Виктор Свен - Моль
МУР, как вы знаете, Московский уголовный розыск. А теперь — строчки из очерка:
Об агентах МУРа рассказывали легенды. Сейчас, когда наша жизнь благоустроеннее, легенд таких складывается меньше. Но… мы частенько склонны считать бандита примитивным душегубом.
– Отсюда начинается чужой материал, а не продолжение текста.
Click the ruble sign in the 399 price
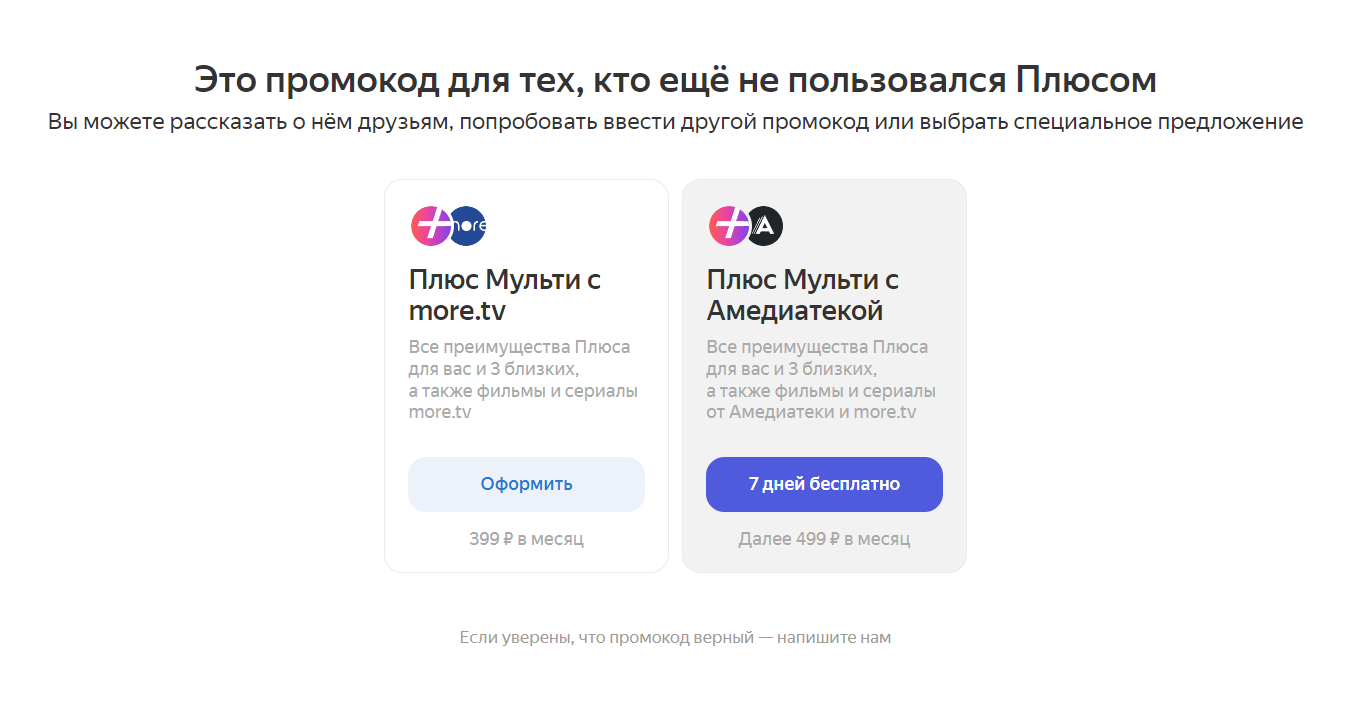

Ох, не так всё это! К сожалению, и сейчас наш мощный сыскной аппарат не всегда сразу нападает на след преступника. Тут идет извечный поединок изощренности преступника с умом сыщика и следователя…
Представьте ситуацию, которую застали работники милиции, когда им сообщили, что ограблен Щербаковский комбинат… И дело повисло. Нераскрытое преступление… Но, в конце концов, раскрыли… Изобличили Константина Комарова и его шайку из одиннадцати человек… Но раскрытию этого преступления помог случай…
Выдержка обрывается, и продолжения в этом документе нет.